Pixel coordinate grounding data
☆ ☆ ☆

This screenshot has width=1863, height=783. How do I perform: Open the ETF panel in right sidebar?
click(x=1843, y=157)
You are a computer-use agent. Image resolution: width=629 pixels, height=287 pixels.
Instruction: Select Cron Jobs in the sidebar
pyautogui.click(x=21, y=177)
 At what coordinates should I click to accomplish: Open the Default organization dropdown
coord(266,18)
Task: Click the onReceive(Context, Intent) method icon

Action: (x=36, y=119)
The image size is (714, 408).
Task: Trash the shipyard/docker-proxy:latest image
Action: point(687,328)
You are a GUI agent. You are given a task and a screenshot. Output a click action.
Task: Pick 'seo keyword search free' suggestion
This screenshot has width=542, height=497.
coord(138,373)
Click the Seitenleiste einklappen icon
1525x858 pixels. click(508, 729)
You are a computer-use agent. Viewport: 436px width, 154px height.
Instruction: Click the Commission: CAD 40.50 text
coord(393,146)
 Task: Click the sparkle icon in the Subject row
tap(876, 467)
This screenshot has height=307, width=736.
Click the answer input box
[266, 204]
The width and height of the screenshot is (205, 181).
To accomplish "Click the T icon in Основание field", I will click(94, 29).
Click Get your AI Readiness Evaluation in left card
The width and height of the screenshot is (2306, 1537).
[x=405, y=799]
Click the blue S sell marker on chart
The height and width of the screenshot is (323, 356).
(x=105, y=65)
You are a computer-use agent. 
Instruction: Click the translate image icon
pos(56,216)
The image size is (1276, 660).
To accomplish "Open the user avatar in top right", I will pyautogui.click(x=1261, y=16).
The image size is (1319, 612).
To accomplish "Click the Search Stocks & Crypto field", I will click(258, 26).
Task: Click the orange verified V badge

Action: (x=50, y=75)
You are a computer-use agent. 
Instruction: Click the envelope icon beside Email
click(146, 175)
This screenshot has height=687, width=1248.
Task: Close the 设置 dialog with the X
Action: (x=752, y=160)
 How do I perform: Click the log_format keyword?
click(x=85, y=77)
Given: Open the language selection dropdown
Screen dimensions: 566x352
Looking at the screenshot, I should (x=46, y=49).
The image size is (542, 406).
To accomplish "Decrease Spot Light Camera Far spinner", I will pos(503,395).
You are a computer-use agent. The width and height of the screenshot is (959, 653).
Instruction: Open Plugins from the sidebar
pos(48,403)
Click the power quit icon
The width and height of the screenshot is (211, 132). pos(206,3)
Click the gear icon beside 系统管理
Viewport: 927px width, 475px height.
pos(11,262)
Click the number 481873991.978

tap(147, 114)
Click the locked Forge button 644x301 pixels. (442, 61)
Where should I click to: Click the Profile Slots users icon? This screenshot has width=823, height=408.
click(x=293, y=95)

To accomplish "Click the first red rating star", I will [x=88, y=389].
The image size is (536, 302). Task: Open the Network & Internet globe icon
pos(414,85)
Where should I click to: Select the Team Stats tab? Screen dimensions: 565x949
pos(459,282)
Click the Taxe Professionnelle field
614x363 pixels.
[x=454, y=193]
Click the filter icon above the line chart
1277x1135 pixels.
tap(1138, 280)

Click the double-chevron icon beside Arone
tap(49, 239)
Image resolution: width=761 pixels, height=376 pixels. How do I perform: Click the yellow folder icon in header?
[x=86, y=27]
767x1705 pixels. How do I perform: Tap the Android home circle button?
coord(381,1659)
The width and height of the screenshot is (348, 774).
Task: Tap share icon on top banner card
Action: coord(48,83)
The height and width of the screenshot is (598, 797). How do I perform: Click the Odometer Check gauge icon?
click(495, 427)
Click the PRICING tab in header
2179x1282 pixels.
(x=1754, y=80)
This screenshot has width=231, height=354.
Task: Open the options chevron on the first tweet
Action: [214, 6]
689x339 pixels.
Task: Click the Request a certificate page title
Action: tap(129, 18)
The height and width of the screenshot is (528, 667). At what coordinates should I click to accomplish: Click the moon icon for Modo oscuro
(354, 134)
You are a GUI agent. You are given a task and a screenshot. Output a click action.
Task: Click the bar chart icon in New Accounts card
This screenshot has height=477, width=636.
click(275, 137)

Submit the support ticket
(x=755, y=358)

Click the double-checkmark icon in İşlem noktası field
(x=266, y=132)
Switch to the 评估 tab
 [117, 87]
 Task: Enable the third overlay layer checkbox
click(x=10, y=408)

☆ ☆ ☆

Your task is to restate, word for word, each line from the one that includes "The height and width of the screenshot is (528, 667)." to the end of the records, with both ends included and nothing else.

The height and width of the screenshot is (528, 667). At what coordinates should I click to accomplish: Click the moon icon for Modo oscuro
(354, 134)
You are a GUI agent. You are given a task and a screenshot. Output a click action.
Task: Click the bar chart icon in New Accounts card
This screenshot has height=477, width=636.
click(275, 137)

Submit the support ticket
(x=755, y=358)

Click the double-checkmark icon in İşlem noktası field
(x=266, y=132)
Switch to the 评估 tab
 [117, 87]
 Task: Enable the third overlay layer checkbox
click(x=10, y=408)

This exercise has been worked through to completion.